Schizophrenia and Psychotic Disorders

Psychotic disorders are hard to understand, and more research is being done to help. What we do know about them is how they make it hard for those afflicted to stay fully functioning. Loss of mental cognition (the ability to think) can affect judgment, emotional regulation, communication, and the ability to process what is happening in their world. In severe cases, staying in touch with reality and handling daily life becomes difficult.

There are different types of psychotic disorders. Two of the main symptoms that are included in each are hallucinations and delusions. Hallucinations are related to sensory perception: touch, taste, smell, but most often hallucinations are seeing and hearing things that are not really there. Delusions are thoughts that are not true. Delusions could include paranoia about being watched by the government, or delusions of grandeur like being a saviour of the world, or even romantic like a famous star is in love with them although they’ve never met.

When these symptoms are lasting longer than 6 months, including all related diagnostic features, it falls in the category of Schizophrenia. If there are mood related disorders as well, the diagnosis may be adjusted to include Schizoaffective Disorder. When the symptoms are only related to drug use, Drug-induced psychotic disorder is possible. Diagnosis is very important because it leads to the proper treatment. If a psychotic disorder is found in its early stages the research indicates higher probability of positive prognosis. This means, the earlier you are treated the better your chances for positive outcomes.
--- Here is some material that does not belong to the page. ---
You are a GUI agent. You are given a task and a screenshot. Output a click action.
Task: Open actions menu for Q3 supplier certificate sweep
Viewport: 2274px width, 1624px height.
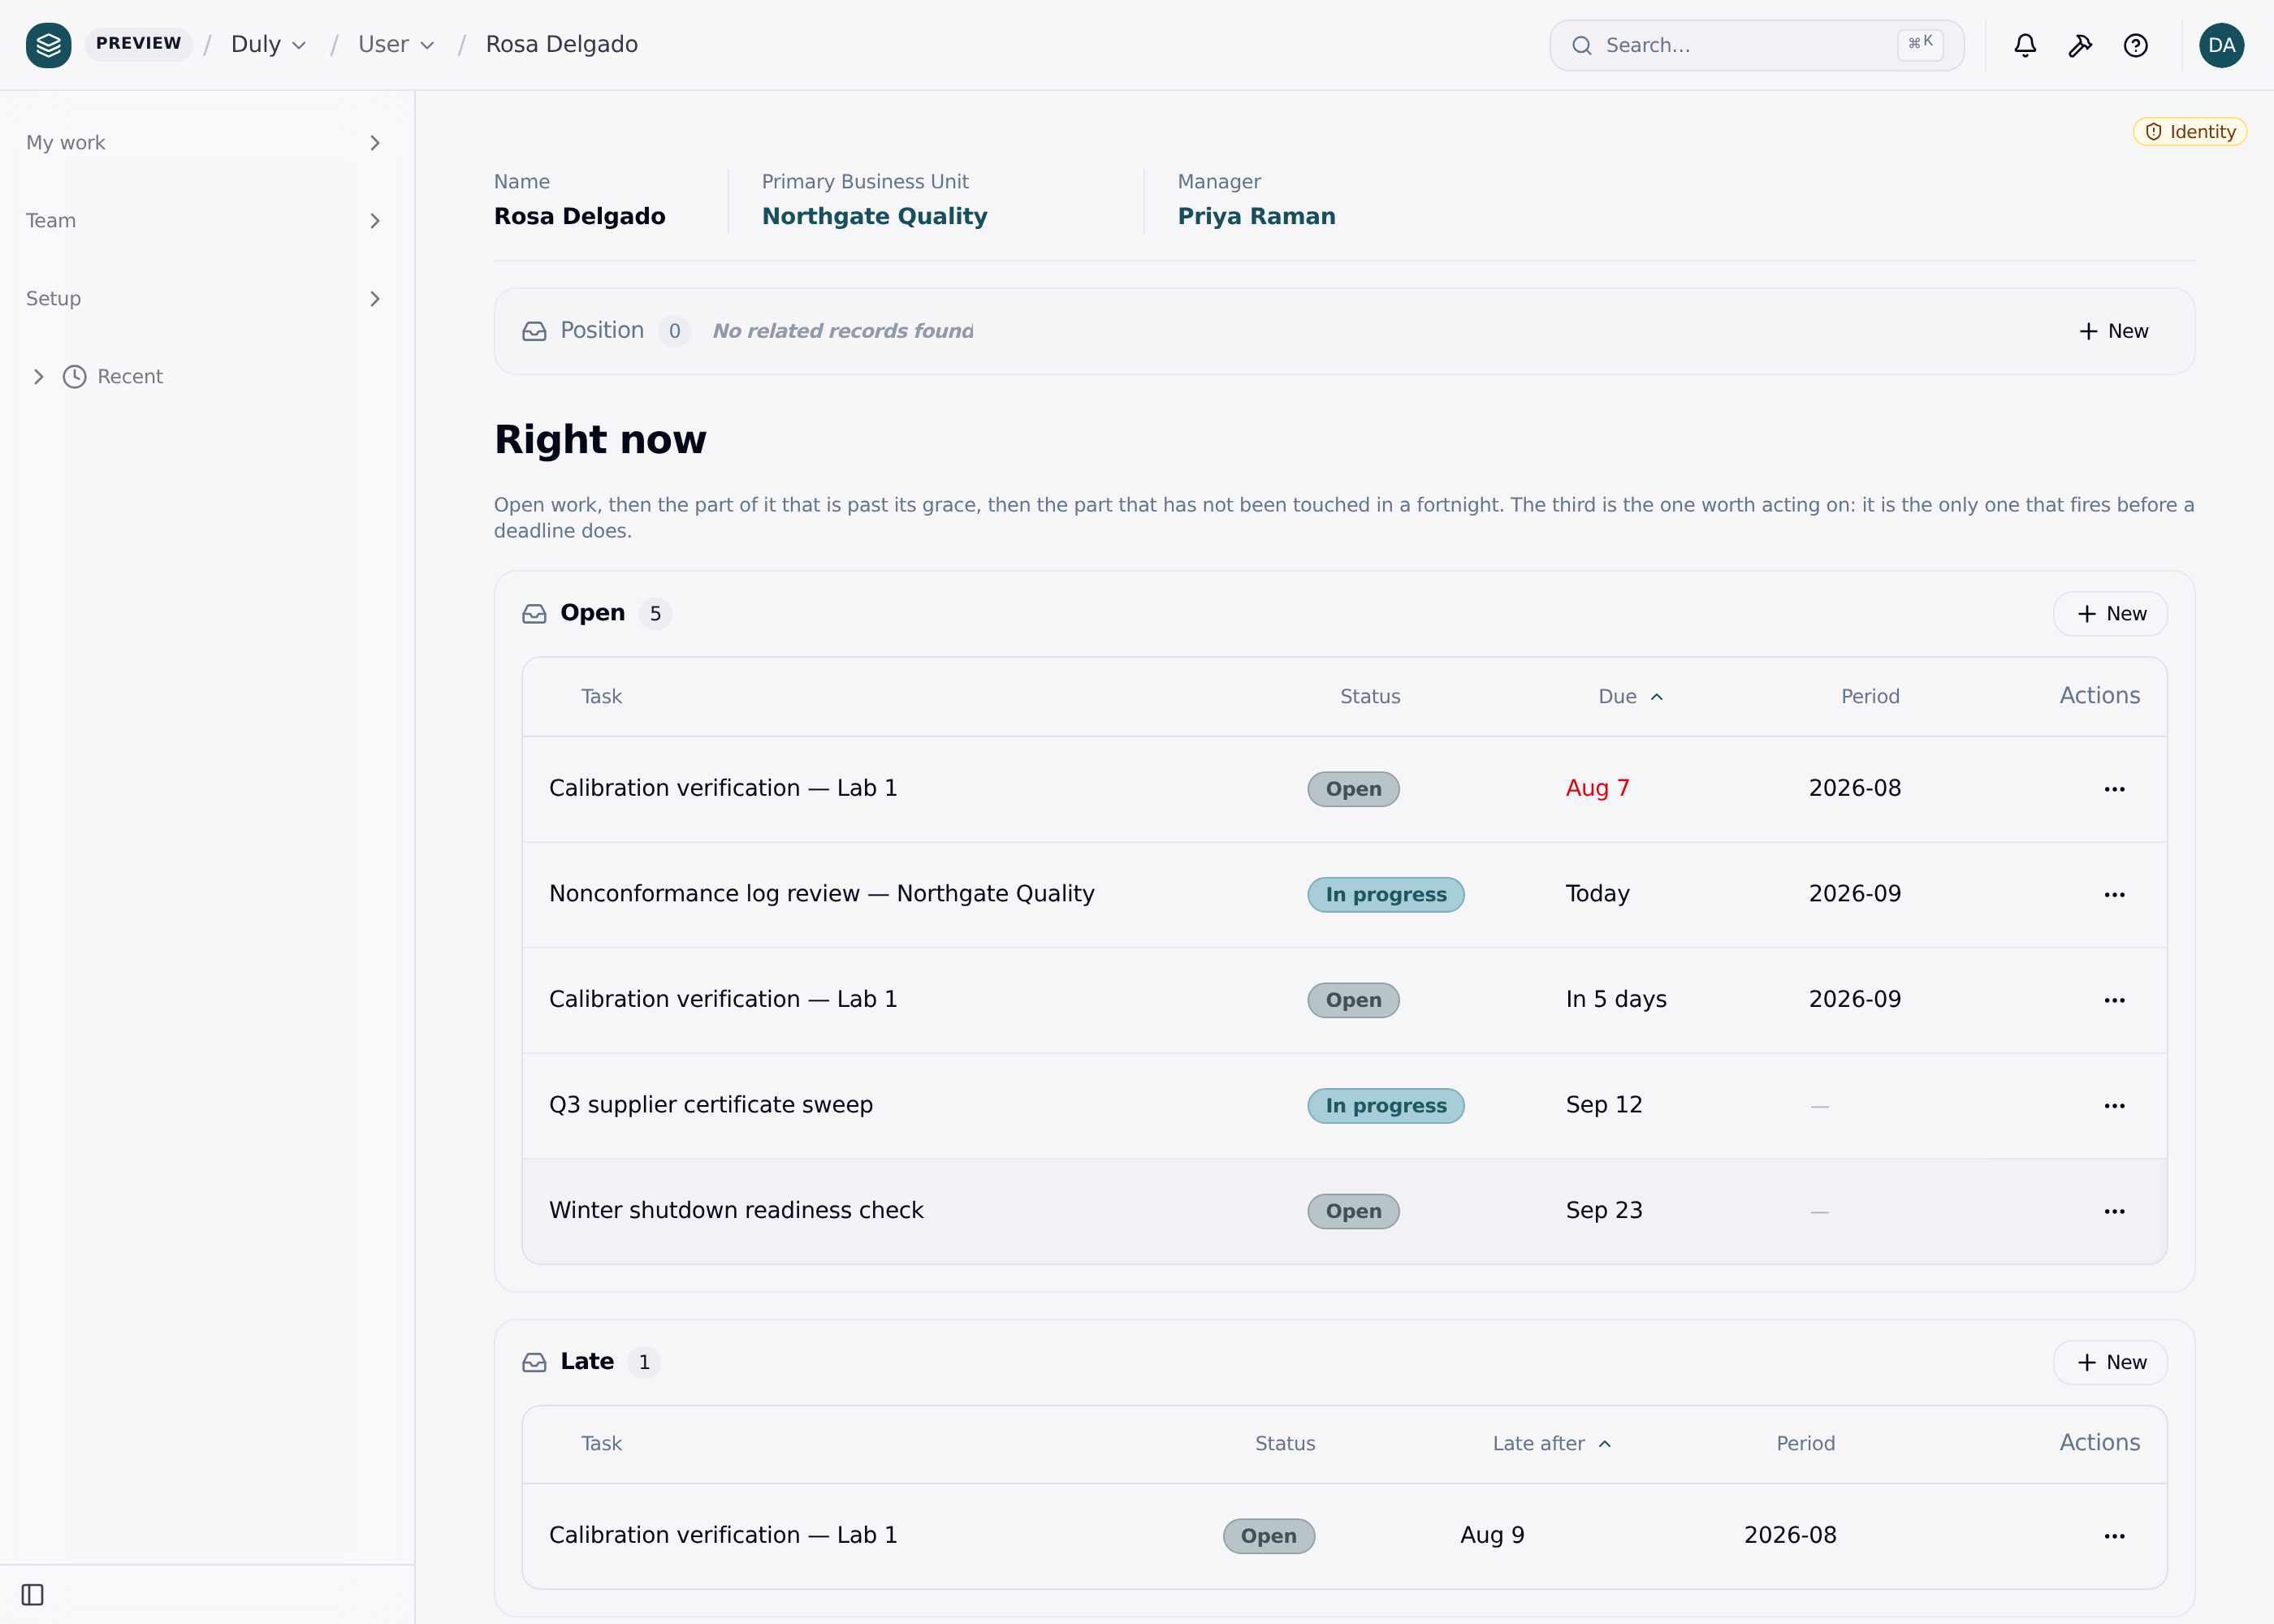(2114, 1105)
As soon as there are signs that you, or someone you know, may be in need of help, please see a mental health professional. Even if you are not sure if you have psychotic features, coming in for treatment can clarify and help in improving your life. If there is a sudden drop in grades or work performance, inability to concentrate, self-care, and declines in social behavior these are red flags to consider. Increase of being suspicious of others, having sudden strong emotions (or none at all), and hearing and seeing (or other sensing) of things that others cannot perceive are clear indicators of need for treatment.

Treatment for psychosis involves psychotherapy and medication. Patients are taught self-management strategies and education can be given to families and support systems for ongoing care.